Your task -> Could you retype the rows starting at the line that contains "This screenshot has width=462, height=1000." and ending at the last row, with the pictures left out?
------ Data entries ------
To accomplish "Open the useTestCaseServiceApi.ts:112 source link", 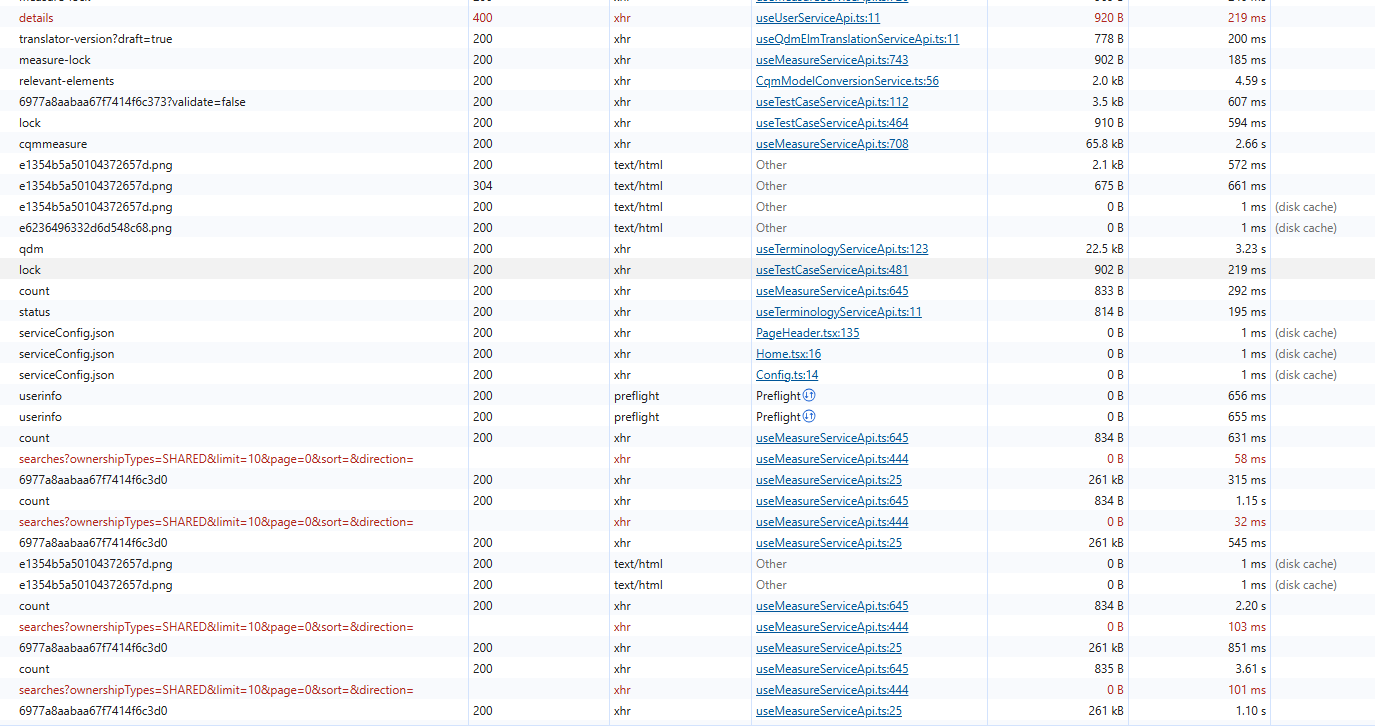I will (x=832, y=102).
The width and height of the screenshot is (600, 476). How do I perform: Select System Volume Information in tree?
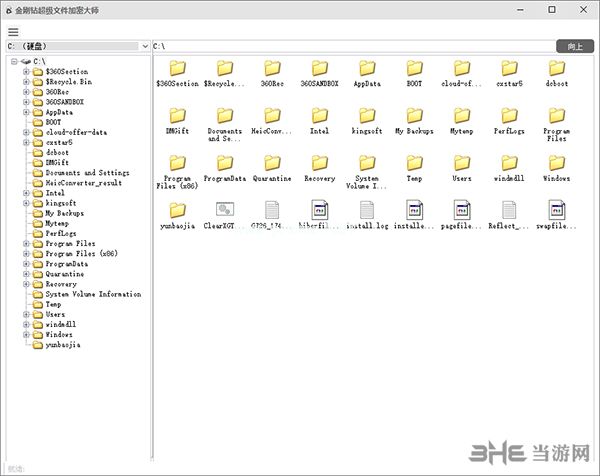click(x=93, y=294)
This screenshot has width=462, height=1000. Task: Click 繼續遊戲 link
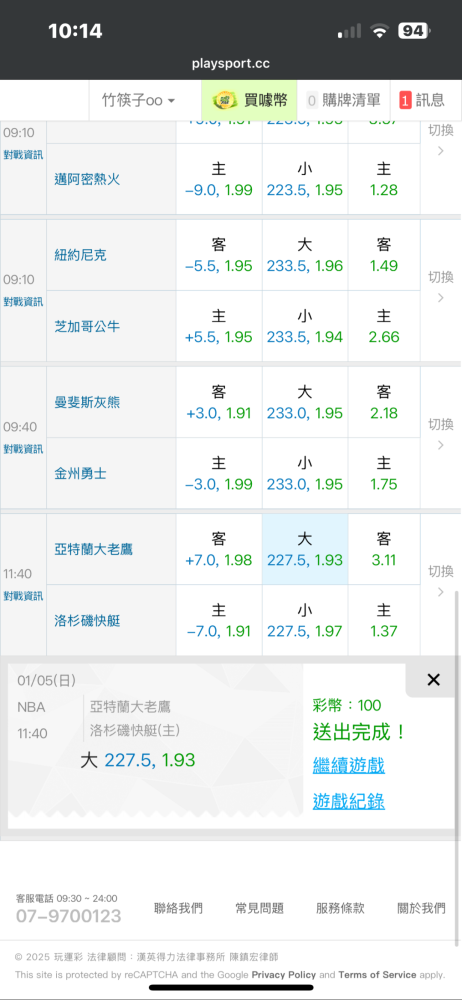pos(348,765)
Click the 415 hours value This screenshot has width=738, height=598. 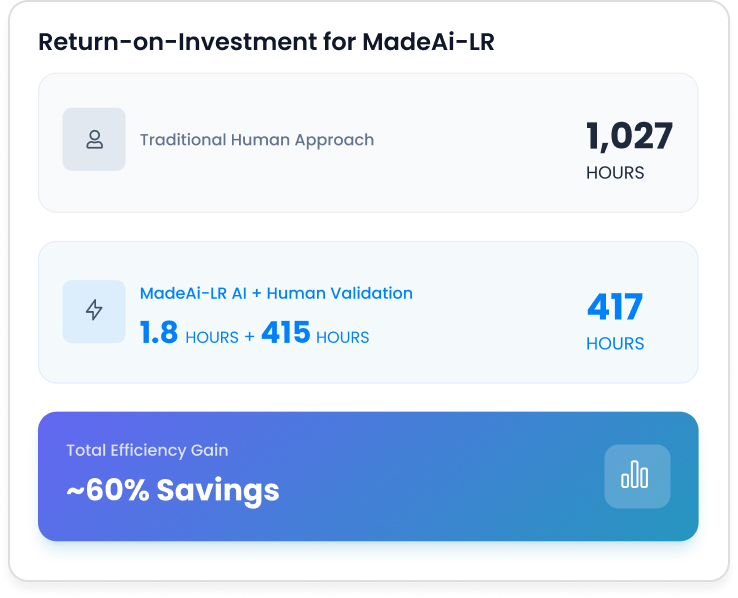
------
Response ->
This screenshot has width=462, height=1000. Task: Click 繼續遊戲 link
pos(348,765)
Click the 415 hours value This screenshot has width=738, height=598. 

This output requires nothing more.